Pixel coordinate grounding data
▬▬▬▬▬▬

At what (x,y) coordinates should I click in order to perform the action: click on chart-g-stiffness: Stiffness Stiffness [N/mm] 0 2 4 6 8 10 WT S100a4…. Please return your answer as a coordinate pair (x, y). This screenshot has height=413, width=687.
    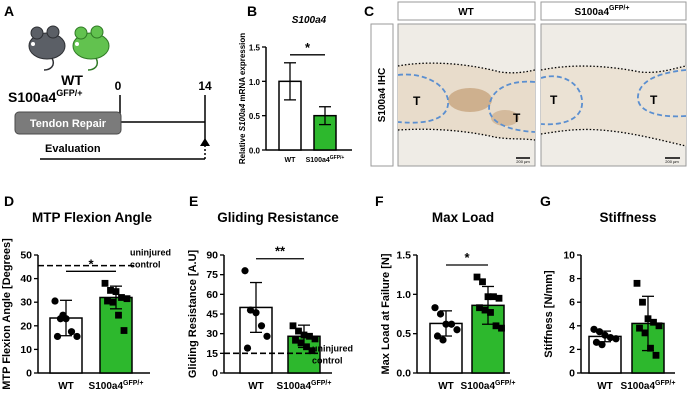
    Looking at the image, I should click on (609, 301).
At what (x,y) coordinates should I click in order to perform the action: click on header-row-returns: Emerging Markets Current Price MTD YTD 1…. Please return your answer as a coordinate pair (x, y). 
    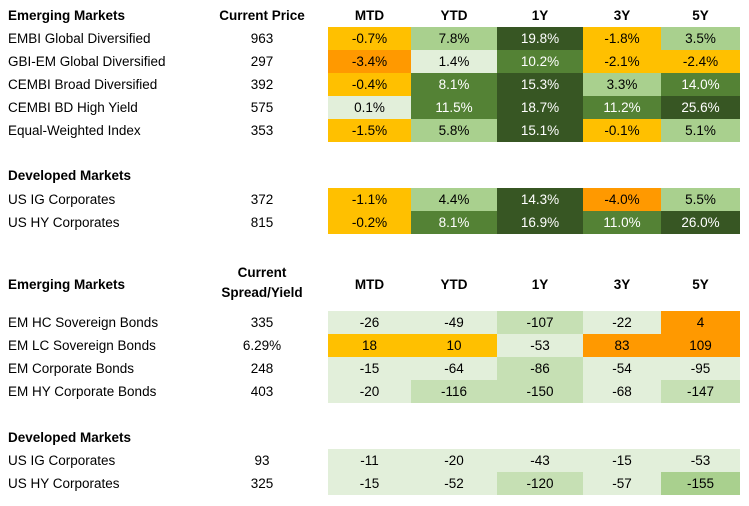
    Looking at the image, I should click on (374, 16).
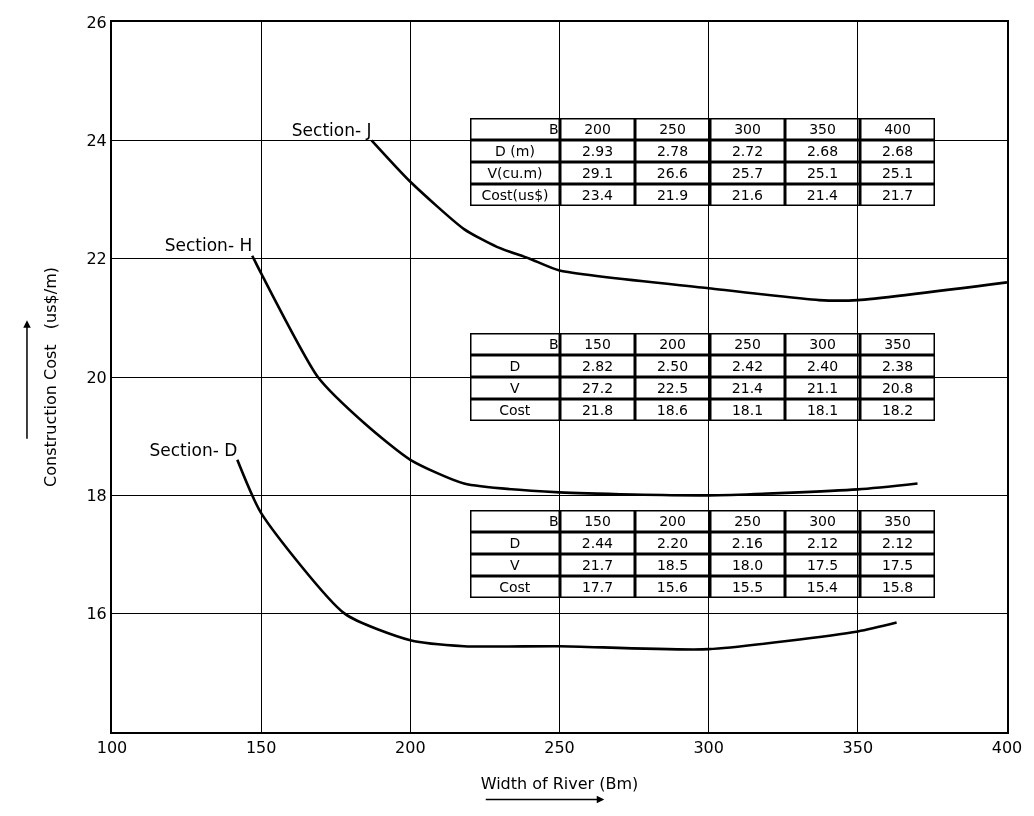 Image resolution: width=1034 pixels, height=816 pixels. What do you see at coordinates (194, 450) in the screenshot?
I see `series-label: Section- D` at bounding box center [194, 450].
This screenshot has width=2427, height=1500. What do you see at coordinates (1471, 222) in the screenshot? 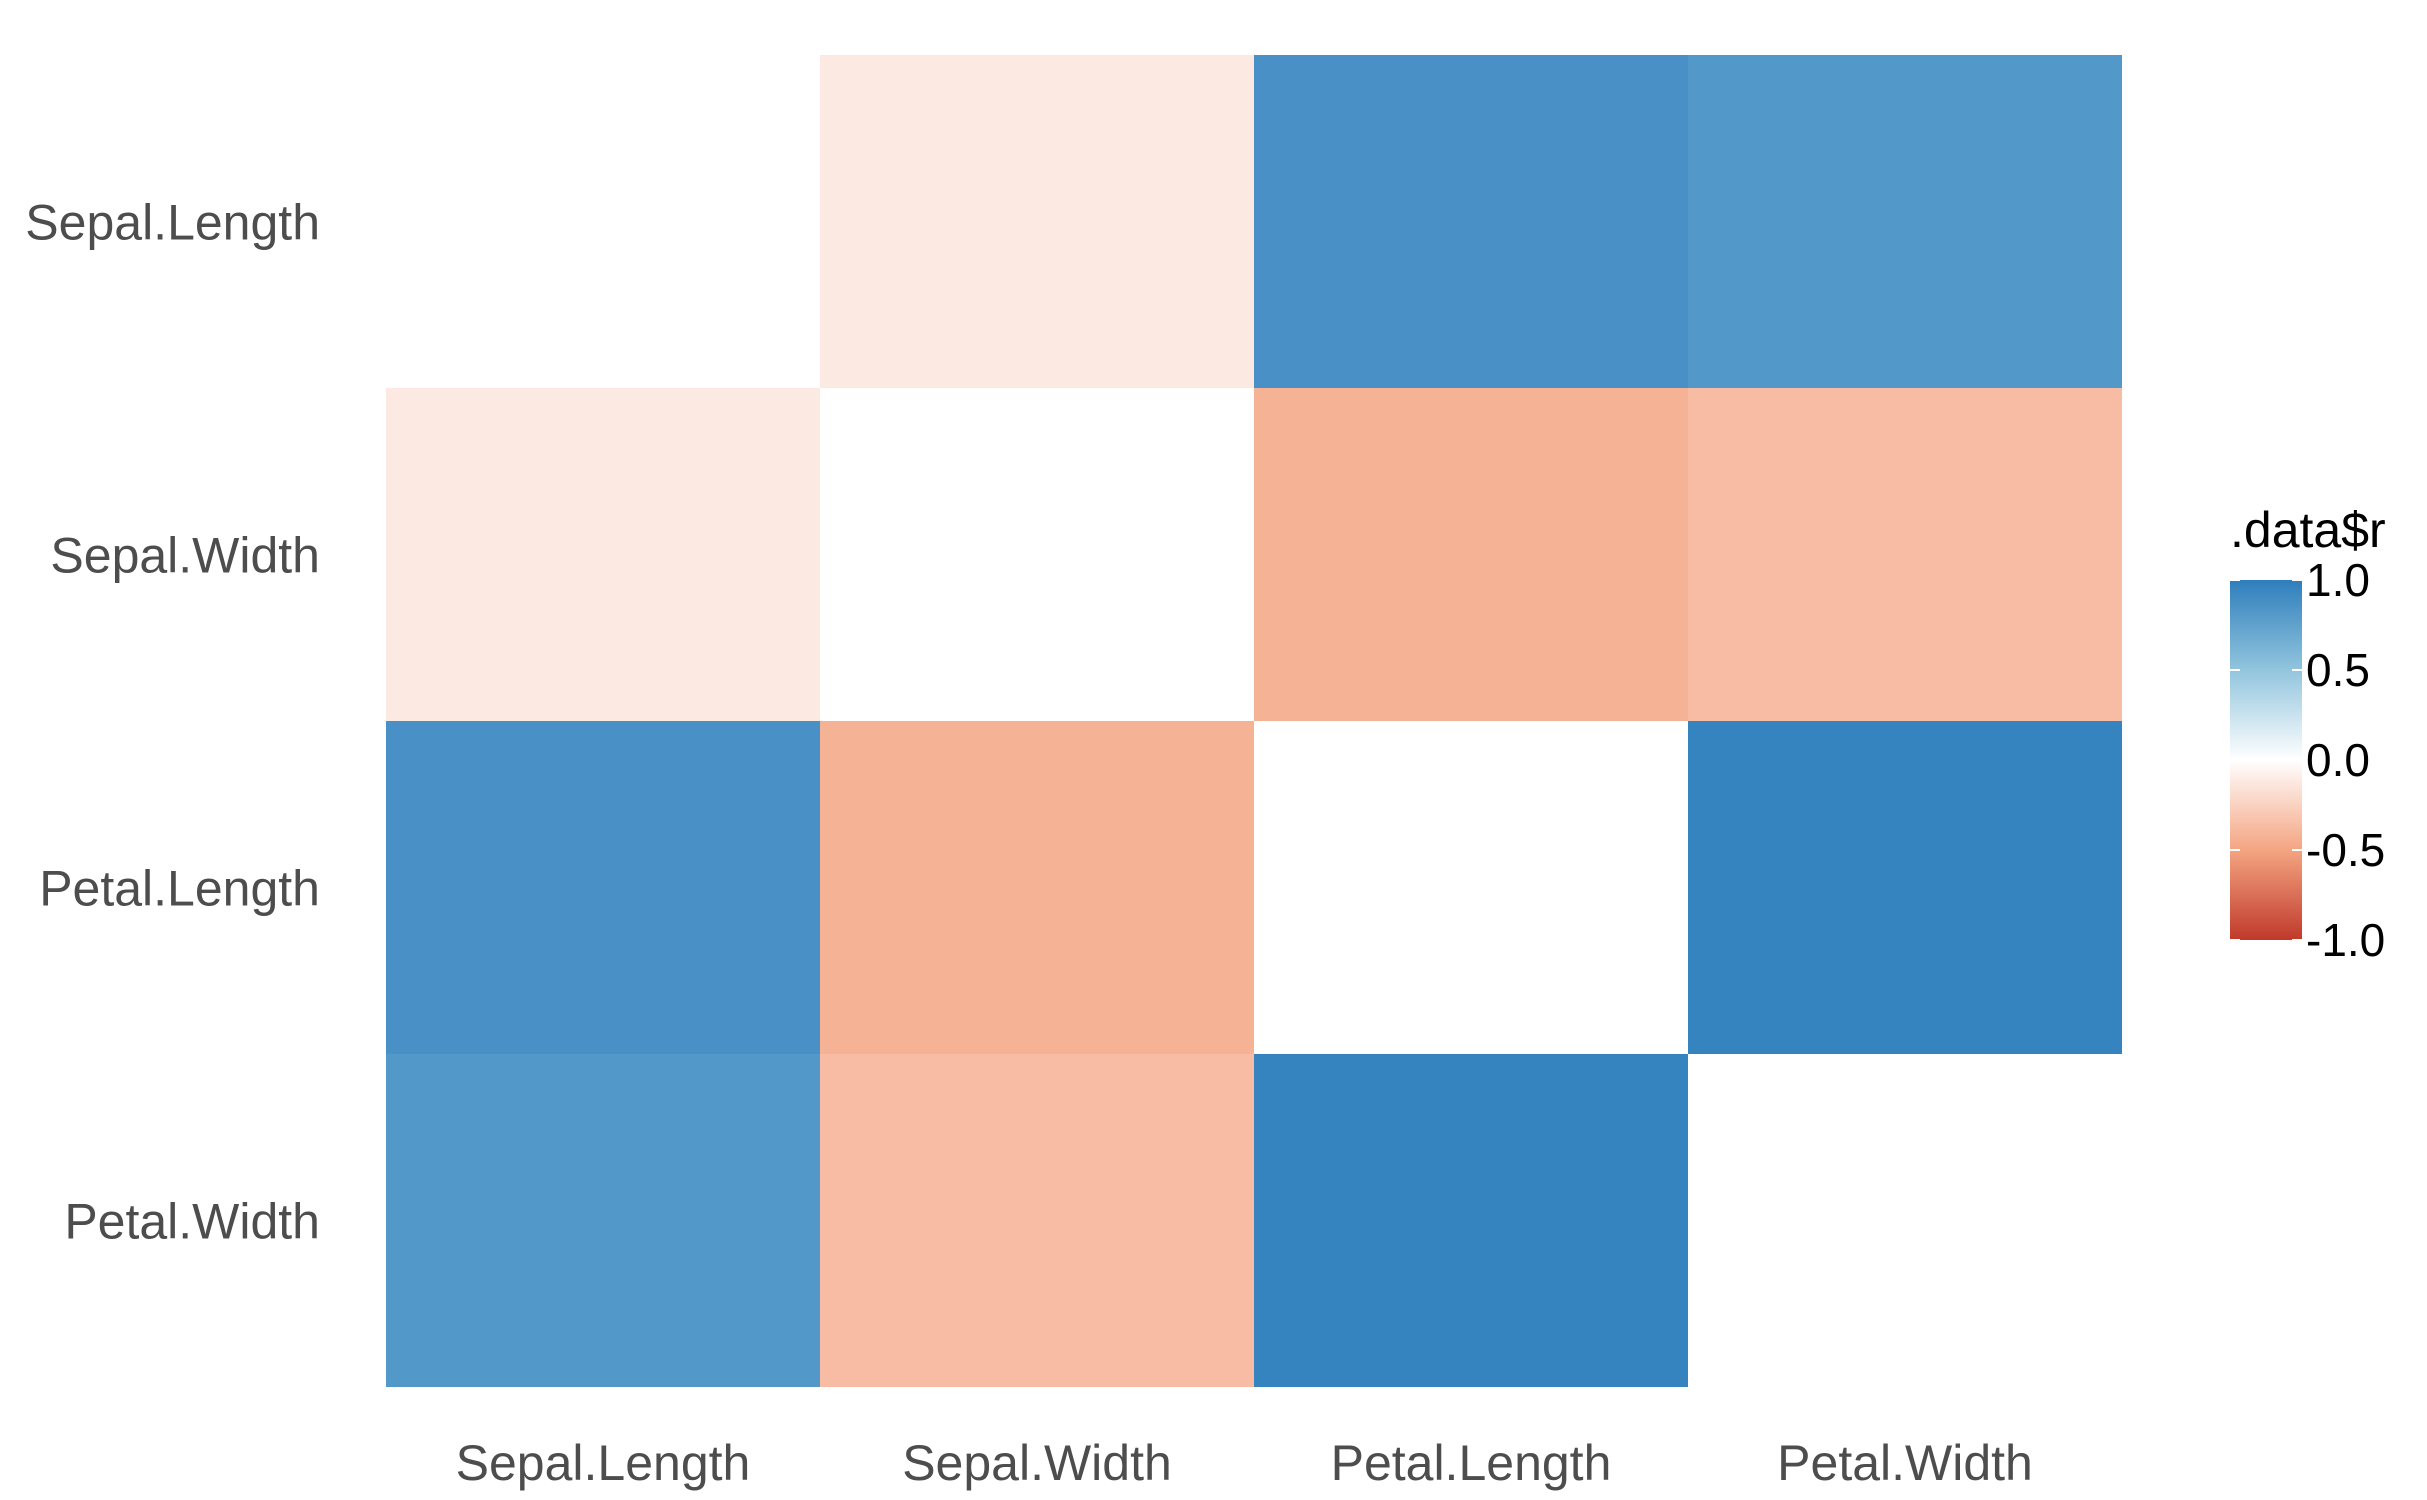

▬▬▬▬▬▬

WORK INSTRUCTIONS — Can you reproduce all of the material above word for word, leaving out the pictures?

WRITTEN RESPONSE —
At what (x,y) coordinates should I click in order to perform the action: click on chart-g-stiffness: Stiffness Stiffness [N/mm] 0 2 4 6 8 10 WT S100a4…. Please return your answer as a coordinate pair (x, y). This screenshot has height=413, width=687.
    Looking at the image, I should click on (609, 301).
At what (x,y) coordinates should I click in order to perform the action: click on header-row-returns: Emerging Markets Current Price MTD YTD 1…. Please return your answer as a coordinate pair (x, y). 
    Looking at the image, I should click on (374, 16).
 Image resolution: width=1034 pixels, height=816 pixels. What do you see at coordinates (194, 450) in the screenshot?
I see `series-label: Section- D` at bounding box center [194, 450].
This screenshot has width=2427, height=1500. What do you see at coordinates (1471, 222) in the screenshot? 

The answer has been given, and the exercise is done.